LISTA DE TAREAS =
**A)** Imprime del fragmento sobre la nostalgia el tramo que va desde "Aparece la idea" hasta "como un hierro.", ambos incluidos.
**B)** Responde brevemente estas preguntas sobre el fragmento sobre la nostalgia:
(i) ¿De quién es la idea de que el inicio de la filosofía es la añoranza?
(ii) ¿Cómo se llaman la mujer y el hijo de Ulises que lo esperan en Ítaca?
(iii) ¿Gracias a qué sale triunfante Ulises de los peligros que lo acosan?
**C)** Según el fragmento sobre la nostalgia, ¿por qué no parece pasar el tiempo por la Odisea? Explícalo en una a tres oraciones.

FRAGMENTO SELECCIONADO =
+ + + + +
Hoy la filosofía vuelve los ojos al hombre con nostalgia. Al cabo de XXV siglos de pensamiento filosófico, puesto que la admiración ante el cosmos parece haber muerto, lo que mueve al hombre a seguir preguntándose es precisamente él mismo: el inicio de la filosofía -la idea es de Hölderlin, recogida por Heidegger y recordada por Buber- es la añoranza, la nostalgia radical que el hombre experimenta, la melancolía que provoca en él la posibilidad de alcanzar un estado en que ser hombre no resulte problemático (¿o es el recuerdo de un estado anterior?). La filosofía así entendida tiene mucho que ver con la búsqueda del sentido: el hombre anda a la búsqueda de un camino que le permita regresar a su patria y a su hogar, a su verdadera condición, que no es precisamente ésta que ahora experimenta. El hombre abriga la convicción de que es un desterrado que, con el paso del tiempo, de las generaciones, ha olvidado que lo es, ha perdido la “memoria de su origen primero esclarecida” (Fray Luis de León, Oda a Salinas) y ha procurado adaptarse a las condiciones de su destierro, sin conseguirlo plenamente. Como los judíos en el exilio de Babilonia, también el hombre actual puede decir: “¿cómo vamos a cantar y a estar alegres en tierra extranjera?” (Salmo 137).

Aparece la idea de la nostalgia como recuerdo, pero también como aspiración a algo cuyo contenido sólo oscura y confusamente se vislumbra, pero que se experimenta como aquello que da sentido pleno a la vida del hombre, algo que echamos en falta y cuya ausencia nos marca como un hierro.

Volvamos a la Odisea. Ulises (Odiseo), uno de los héroes griegos vencedores en Troya, regresa en barco a su isla de Ítaca una vez terminada la guerra. El viaje resulta extremadamente difícil: le acosan mil peligros, de los que sale triunfante merced a su astucia y su prudencia; retrasan su viaje mil dificultades. El pensamiento de su amada Ítaca -donde le esperan su mujer Penélope y su hijo Telémaco, su hogar y sus amigos, la vida tranquila y placentera que tanto añora- es la fuerza que le hace arrostrar esos peligros y vencer la tentación de instalarse en cualquier lugar del camino. Al final, Ulises es un hombre devorado por la nostalgia, por el ansia de llegar. La Odisea es un relato lleno de sugerencias, por el que no parece pasar el tiempo. Sin duda la razón está en esa clave parabólica con que siempre se ha leído: el viaje azaroso, rico en dificultades pero también en enseñanzas, como metáfora de la vida del hombre; Ulises como imagen del hombre que sortea las mil dificultades que se le presentan con la esperanza puesta en el regreso a su verdadero hogar, figura del hombre que en sus actuales condiciones de vida se siente fuera de su lugar propio, añorante de su verdadera patria -que entiende no ser ésta-, devorado por esa profunda nostalgia del regreso, con las manos en el remo y los ojos en el horizonte, anhelando descubrir detrás de cada ola el perfil de su pequeña isla amada.
+ + + + +
MATERIAL GUARDADO =
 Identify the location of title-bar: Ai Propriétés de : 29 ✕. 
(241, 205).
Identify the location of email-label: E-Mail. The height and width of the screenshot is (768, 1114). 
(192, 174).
+ + + + +
RESPUESTAS POR TAREA =
**A)**
Aparece la idea de la nostalgia como recuerdo, pero también como aspiración a algo cuyo contenido sólo oscura y confusamente se vislumbra, pero que se experimenta como aquello que da sentido pleno a la vida del hombre, algo que echamos en falta y cuya ausencia nos marca como un hierro.

**B)**
(i) De Hölderlin.
(ii) Penélope y Telémaco.
(iii) Gracias a su astucia y su prudencia.

**C)** Porque siempre se ha leído en clave parabólica. El viaje azaroso, rico en dificultades y en enseñanzas, es una metáfora de la vida del hombre. Ulises es la imagen del hombre que sortea las dificultades con la esperanza puesta en el regreso a su verdadero hogar.